Hoofd wetenschap

Logaritme wiskunde

Inhoudsopgave:

Logaritme wiskunde
Logaritme wiskunde

Video: Logaritmen - Wat is een logaritme? (havo/vwo B) - WiskundeAcademie 2024, Juli-

Video: Logaritmen - Wat is een logaritme? (havo/vwo B) - WiskundeAcademie 2024, Juli-
Anonim

Logaritme, de exponent of macht waartoe een basis moet worden verheven om een ​​bepaald getal op te leveren. Wiskundig uitgedrukt, x is de logaritme van n tot de basis b als b x = n, in welk geval men schrijft x = log b n. Bijvoorbeeld 2 3 = 8; daarom is 3 de logaritme van 8 tot grondtal 2, of 3 = log 2 8. Op dezelfde manier, aangezien 10 2 = 100, dan 2 = log 10 100. Logaritmen van de laatste soort (dat wil zeggen logaritmen met grondtal 10)) worden gemeenschappelijke of Briggsiaanse logaritmen genoemd en worden eenvoudigweg log n geschreven.

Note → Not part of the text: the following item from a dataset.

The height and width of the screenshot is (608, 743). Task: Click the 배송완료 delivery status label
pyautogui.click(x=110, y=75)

Uitgevonden in de 17e eeuw om berekeningen te versnellen, verminderden logaritmen de tijd die nodig is om getallen met veel cijfers te vermenigvuldigen enorm. Ze waren meer dan 300 jaar basis in numeriek werk, totdat de perfectie van mechanische rekenmachines aan het einde van de 19e eeuw en computers in de 20e eeuw ze overbodig maakten voor grootschalige berekeningen. De natuurlijke logaritme (met basis e ≅ 2.71828 en geschreven in n) blijft echter een van de nuttigste functies in de wiskunde, met toepassingen op wiskundige modellen in de hele fysische en biologische wetenschappen.

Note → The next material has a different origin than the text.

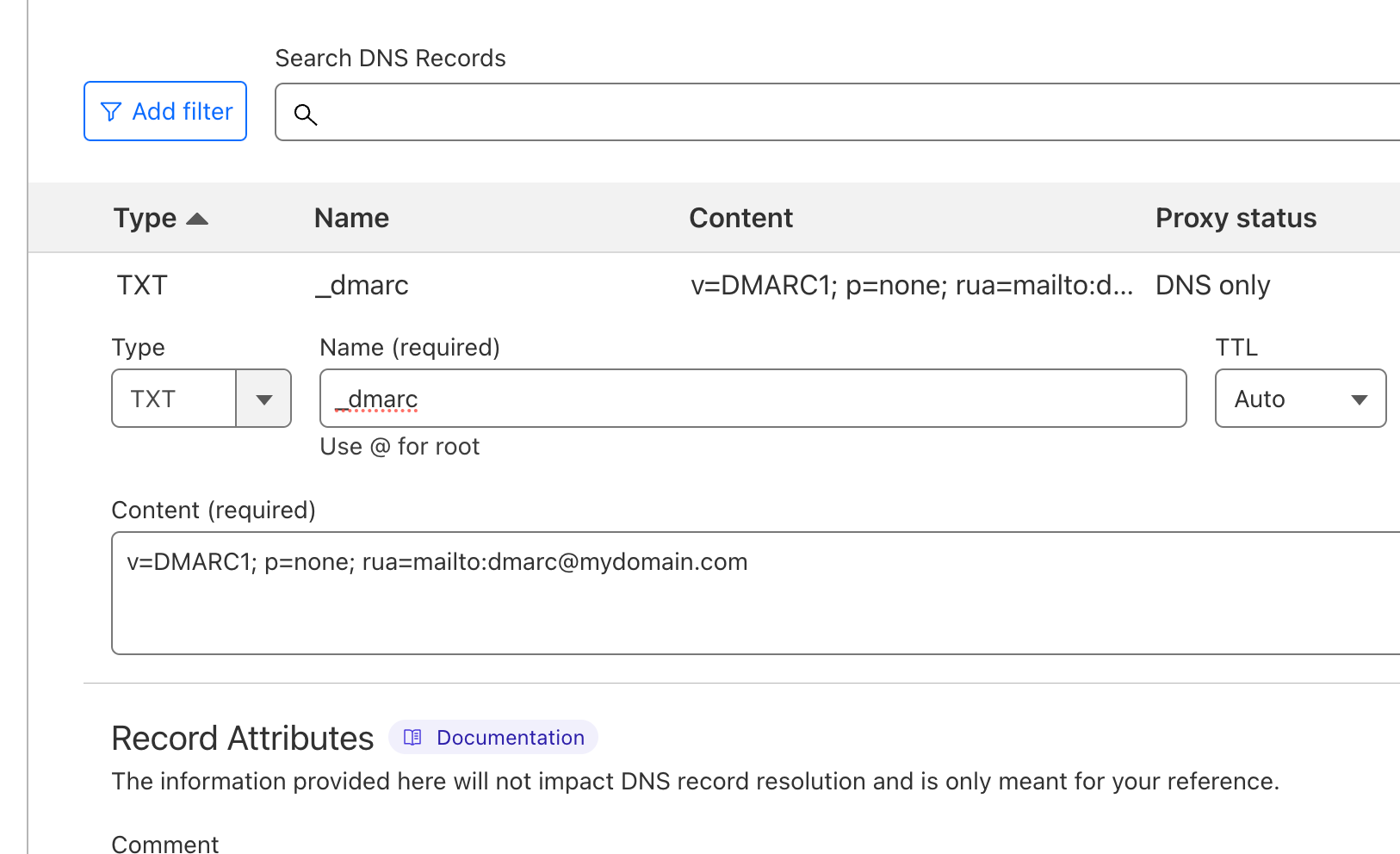Focus the Search DNS Records field
The width and height of the screenshot is (1400, 854).
852,113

Eigenschappen van logaritmen

Logaritmen werden snel door wetenschappers overgenomen vanwege verschillende nuttige eigenschappen die lange, vervelende berekeningen vereenvoudigden. In het bijzonder konden wetenschappers het product van twee getallen m en n vinden door de logaritme van elk getal op te zoeken in een speciale tabel, de logaritmen bij elkaar op te tellen en vervolgens de tabel opnieuw te raadplegen om het getal met dat berekende logaritme te vinden (bekend als het antilogaritme). Uitgedrukt in termen van algemene logaritmen wordt deze relatie gegeven door log mn = log m + log n. 100 × 1.000 kan bijvoorbeeld worden berekend door de logaritmen van 100 (2) en 1.000 (3) op te zoeken, de logaritmen bij elkaar op te tellen (5) en vervolgens het antilogaritme (100.000) in de tabel te vinden. Evenzo worden delingsproblemen omgezet in aftrekproblemen met logaritmen: log m / n = log m - log n. Dit is niet alles; de berekening van krachten en wortels kan worden vereenvoudigd met behulp van logaritmen. Logaritmen kunnen ook worden geconverteerd tussen positieve bases (behalve dat 1 niet kan worden gebruikt als basis omdat al zijn krachten gelijk zijn aan 1), zoals weergegeven in de

tabel van logaritmische wetten.

Alleen logaritmen voor getallen tussen 0 en 10 werden typisch opgenomen in logaritmetabellen. Met de logaritme van een getal buiten dit bereik te verkrijgen, werd eerst het getal geschreven in wetenschappelijke notatie als het product van de significante cijfers en exponentiële stroom, bijvoorbeeld 358 weergeeft geschreven als 3,58 x 10 2, en 0,0046 weergeeft geschreven als 4,6 x 10-3. Vervolgens zou de logaritme van de significante cijfers - een decimale breuk tussen 0 en 1, bekend als de mantisse - in een tabel worden gevonden. Om bijvoorbeeld de logaritme van 358 te vinden, zou men log 3.58 ≅ 0.55388 opzoeken. Daarom log 358 = log 3,58 + log 100 = 0,55388 + 2 = 2,55388. In het voorbeeld van een getal met een negatieve exponent, zoals 0.0046, zou je log 4.6 ≅ 0.66276 opzoeken. Log daarom 0.0046 = log 4.6 + log 0.001 = 0.66276 - 3 = -2.33724.